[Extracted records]

········

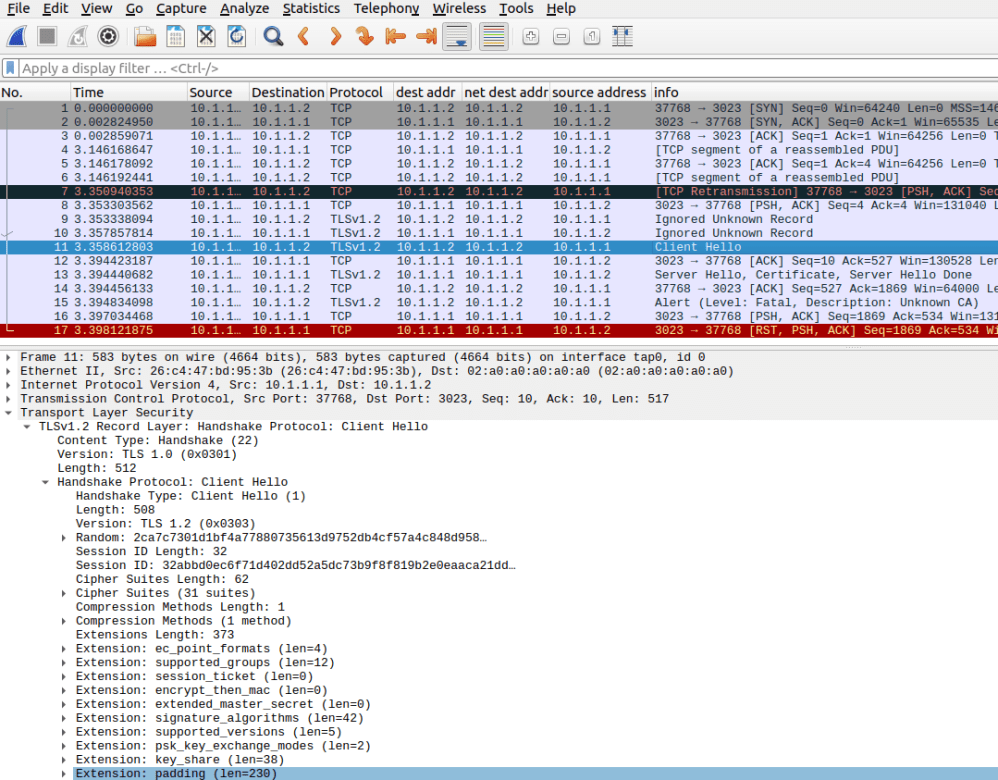
Task: Reload the capture file
Action: click(x=236, y=37)

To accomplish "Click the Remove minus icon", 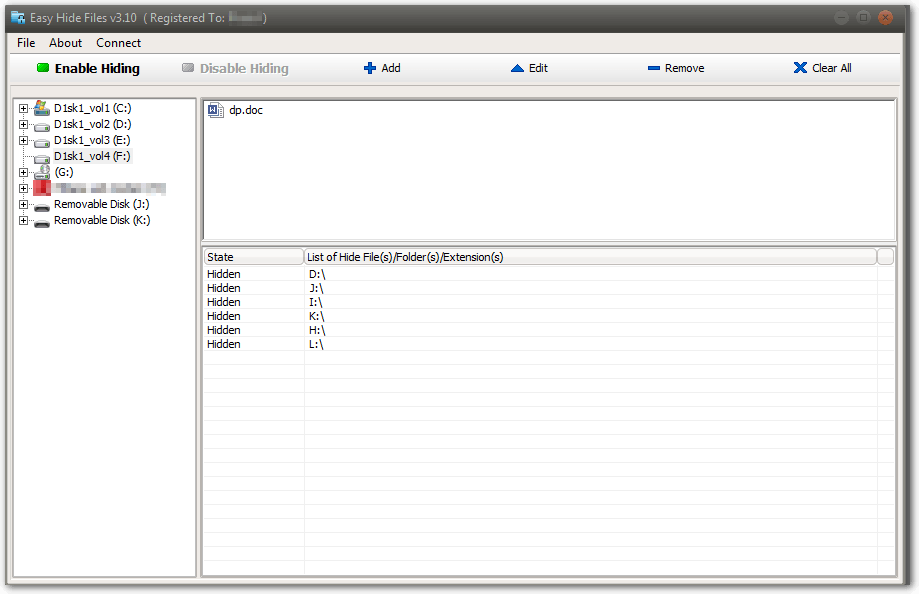I will tap(654, 67).
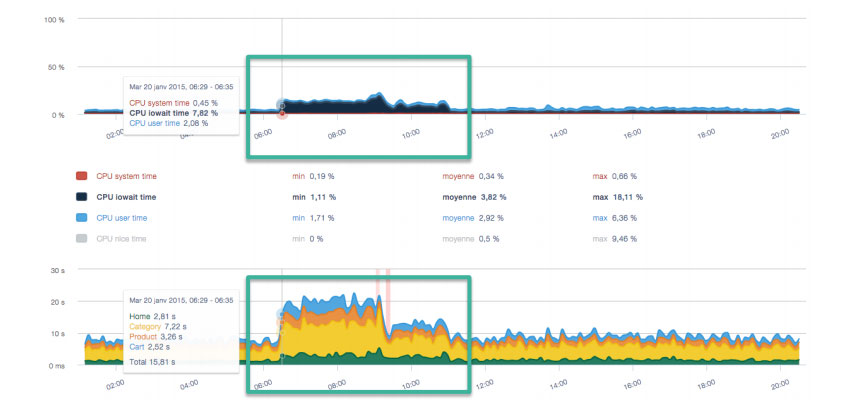Toggle the CPU iowait time series label
849x404 pixels.
pyautogui.click(x=126, y=197)
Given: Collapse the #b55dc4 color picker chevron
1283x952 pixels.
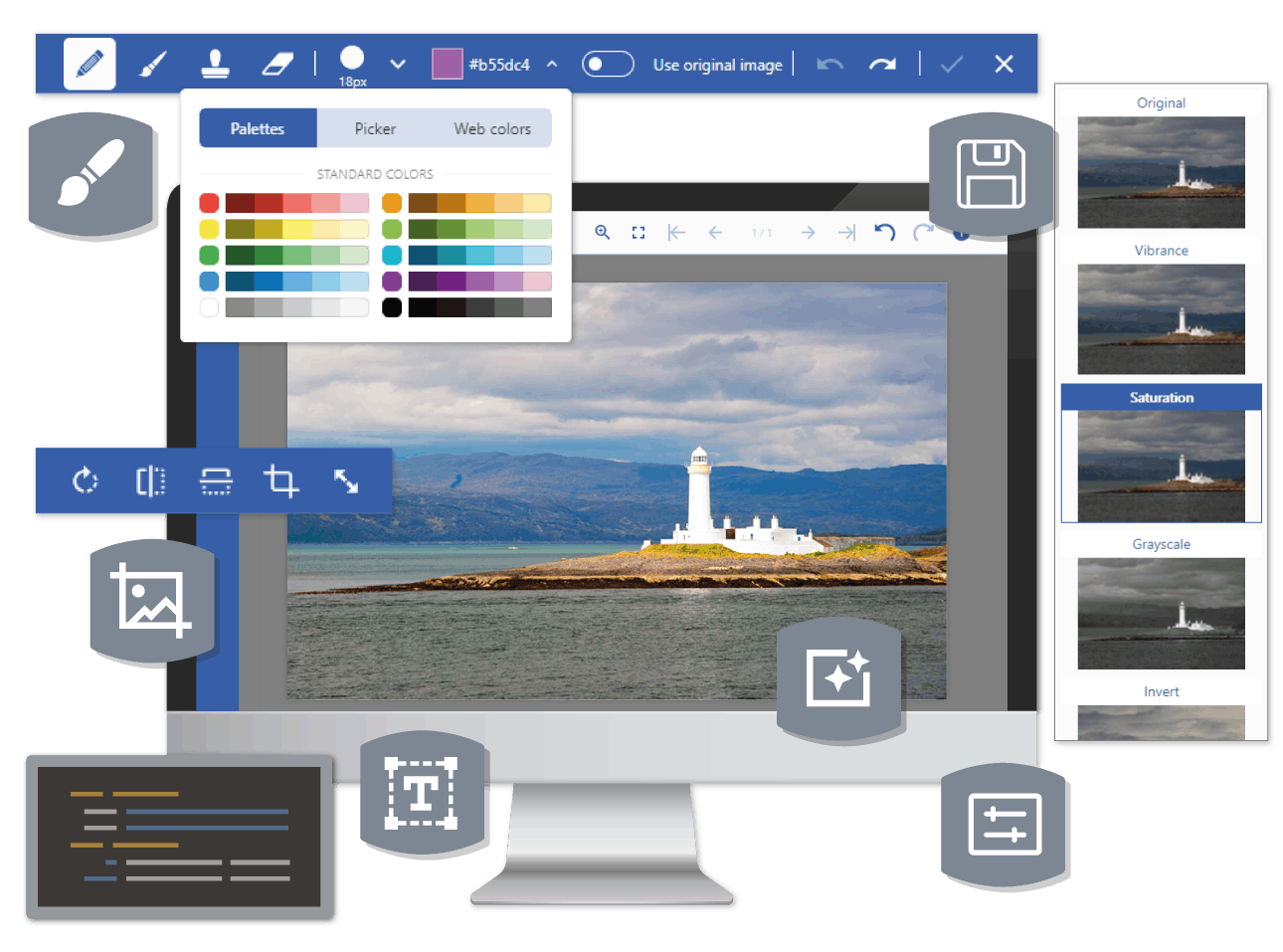Looking at the screenshot, I should coord(552,65).
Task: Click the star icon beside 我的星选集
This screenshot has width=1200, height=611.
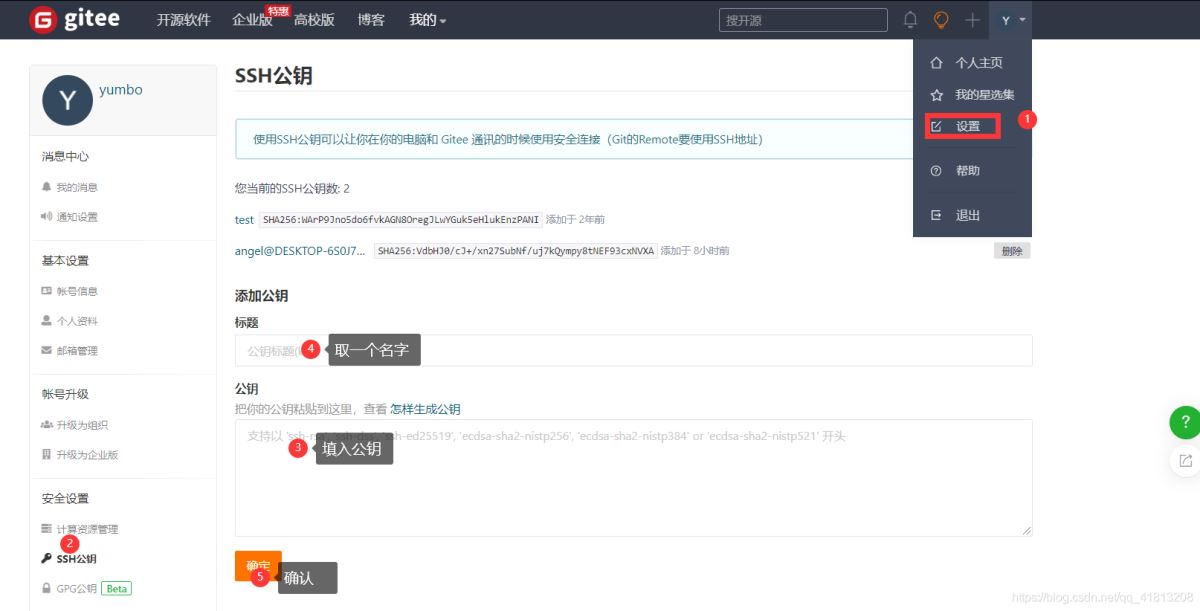Action: pos(936,94)
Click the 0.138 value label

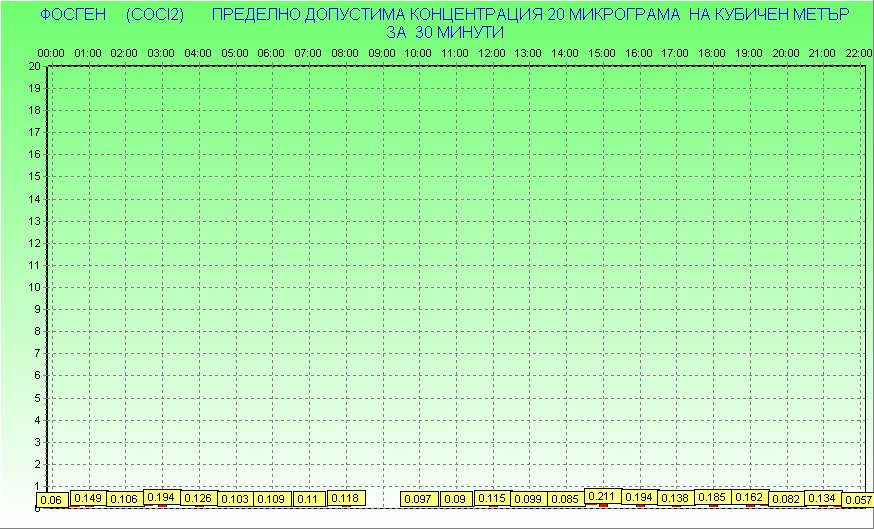[675, 498]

········

*Try it:* Word for word, copy the lines from the one with "Given: Collapse the" through the end of the entries above, and do not include any picture.

*Result for this task:*
Given: Collapse the #b55dc4 color picker chevron
1283x952 pixels.
Looking at the screenshot, I should coord(552,65).
Task: Click the star icon beside 我的星选集
This screenshot has width=1200, height=611.
Action: pos(936,94)
Click the 0.138 value label

[675, 498]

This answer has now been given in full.